Posted by: mmckinl on Nov 25, 2008 12:08 AM   
Current rating: 4    [1 = poor; 5 = excellent]
William Greider has again hit the nail on the head. Obama through his choices for Secretary of the Treasury, Timothy Geithner and Larry Summers as Chief Economic Advisor, appears to have boxed himself into old incremental ideas that will not work to reverse the current financial meltdown.

In a previous article Mr. Greider brilliantly proposed the use of FDR's Bank Holiday to hold banks accountable for their balance sheets. Obama's picks will no doubt discredit this idea as this cleanup of bank balance sheets would cost their friends on Wall Street dearly.

Obama's picks will also vehemently oppose the creation of currency without borrowing from the banks. The banks will mount an all out defense of their monopoly on the creation of credit and currency. The founders made the creation of credit and currency the sovereign right of the country. The banks are now unwilling and/or not able to create currency and credit through their own balance sheets, due to their own malfeasance and greed. It is past time that the U.S. Treasury be allowed to print money without debt to restore the financial system to health.

Printing money without borrowing it leaves existing money in the system. Borrowing money to spend only takes the money from one pocket and puts it in another. By printing money, not borrowing it, the money can be used to clean up the financial industry while not burdening the tax payer with the interest of borrowing. As long as the printed money only replaces money that is being destroyed it won't contribute to inflation.
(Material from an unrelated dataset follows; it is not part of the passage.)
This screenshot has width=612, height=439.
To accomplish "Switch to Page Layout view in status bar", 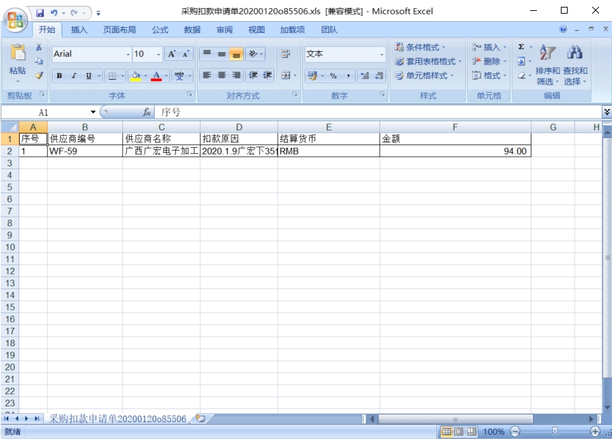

When the economy gets back to health the money can be withdrawn gradually through higher taxes and further de-leveraging of the financial system.

Obama says he is reading Lincoln. Maybe he will get to the part were Lincoln, when confronted with usurious interest rates to pay for the Civil War, did what any real patriot would do, he just printed the money, he did not borrow it. They were called "Greenbacks".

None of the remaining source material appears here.